Paxton adds to the team his regional understanding and helps evaluate the resource potential of the Arkoma’s shale-gas plays. He said the approach begins with analyzing shale outcrops.
“We’ve got one location where we have 230 feet of the Woodford Shale – it’s probably the only place where you get to see the whole Woodford at once,” he said.
That analysis will include spectral gamma-ray readings, vitrinite reflectivity, mineralogical studies and X-ray diffraction, assisted by the USGS lab in Denver.
“We’ve been trying to put together a database that represents the properties of the shales found in the Arkoma Basin,” Paxton explained.
“There are only a couple of companies that are putting a big effort into understanding the nature of these shales,” he said, “at least publicly.”
Across the Border
Key to the results is a grasp of the Woodford Shale in Oklahoma and the Fayetteville Shale in Arkansas, and their equivalents. Comparisons can be tricky.
“The mineralogy of the two shales is really quite different. Everybody in the industry knows this: A shale is not just ‘a shale,’” Paxton said.
“It’s difficult with the stratigraphic complexities to equate the Fayetteville Shale in Arkansas to the Caney (Shale in Oklahoma) as well as you’d like,” he added.
Houseknecht noted the importance of, and the difficulties involved in, understanding the nature of these shales in both sides of the Arkoma.
“One of the big shale-gas questions that we, and industry, are struggling with involves the laterally equivalent shales on either side of the border,” he observed.
“In Oklahoma, the Woodford Shale is a good producer but there have been very few tests of the Chattanooga Shale in Arkansas,” he said. “Does the Chattanooga have potential in Arkansas similar to that of the Woodford in Oklahoma?”
And the same holds true for the extent of Fayetteville-Caney-aged shales across the basin.
“The role is reversed in the younger shale formations,” Houseknecht noted. “In Arkansas, the Fayetteville is a good producer but the Caney does not seem to have the same potential, even though numerous wells have tested it – and, it is producing in a number of wells.
“So, does the Caney have more widespread potential in Oklahoma?” he asked. “And how does that potential compare to the Fayetteville?”
Looking for Clues
Paxton identified a number of challenges involved in assessing the potential of the Arkoma’s shale-gas plays, questions that will have to be addressed – though not necessarily resolved – before the final numbers are issued.
“The biggest challenge, believe it or not, is having detailed paleontology data we can tie to the analysis, especially the gamma-ray results,” he said.

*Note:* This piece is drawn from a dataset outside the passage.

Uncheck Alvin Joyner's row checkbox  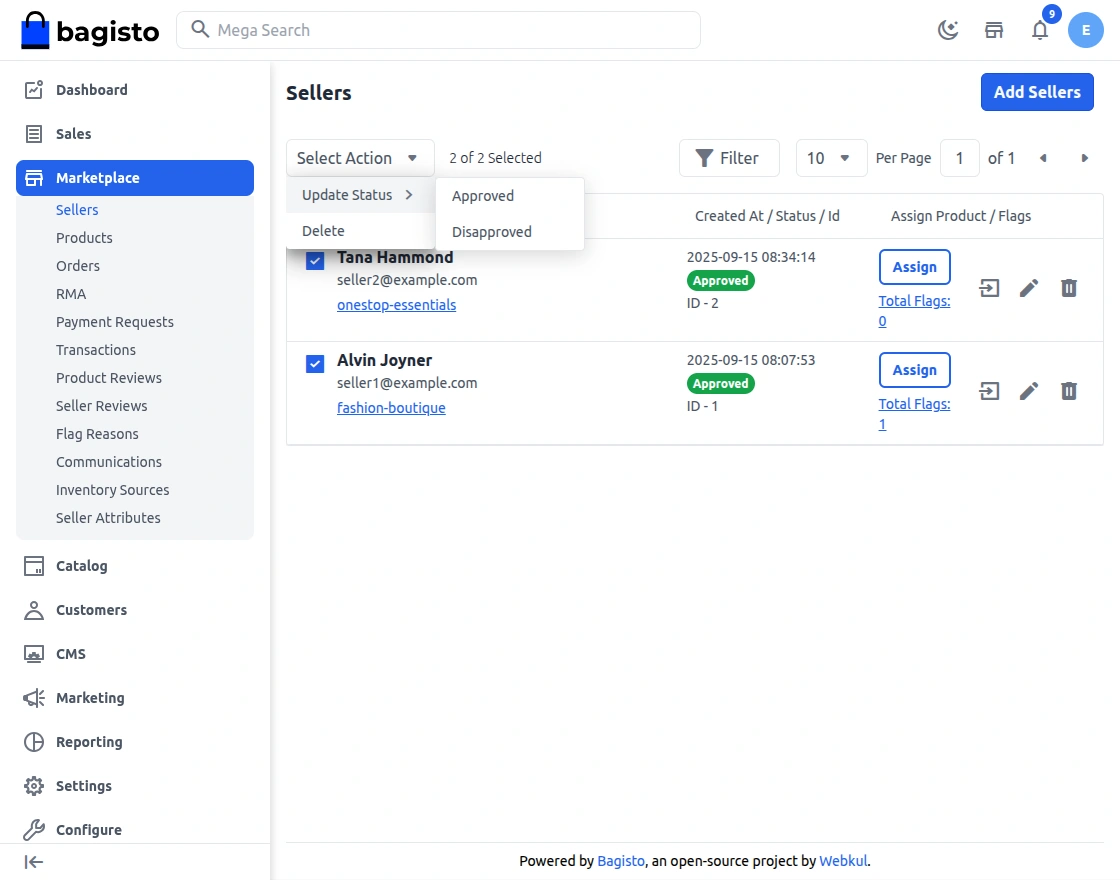315,364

Another question mark involves the helpfulness of existing production data. Shale gas has been talked about for quite a while, so it’s easy to forget how new shale-gas plays really are. There is little long-term record of shale production, anywhere.
“The production history can help us with short-term projections, but for longer term projections we don’t have a lot to stand on right now. A special challenge is having enough long-term production history to be confident in our EURs,” Paxton said.
Beyond that, he commented, “it’s a very exciting time to be looking at shales and finding out what they tell us about the geology. Because of the economic incentive, we’ve got a new pair of glasses on.”
A good understanding of shales in the Arkoma can help the USGS evaluate the potential of other shale-gas plays.
“The big question,” Houseknecht said, “for both the older Woodford-Chattanooga and younger Fayetteville-Caney is: Does productivity potential decline with increasing thermal maturity and depth of burial?
“This question is not only being asked by industry for these formations, but also for similar shale-gas formations in other basins, including the Marcellus in the Appalachian Basin and the Barnett in the Fort Worth Basin,” he noted.
And because of its history, the Arkoma “is a basin we believe can be studied and used as an analogue for evaluating other high-thermal maturity basins elsewhere in the world,” he said.
How much recoverable natural gas does the Arkoma Basin hold? Inevitably, today’s assessment will give way to the capabilities of tomorrow.
“As technology improves,” Paxton noted, “there’s always more out there.”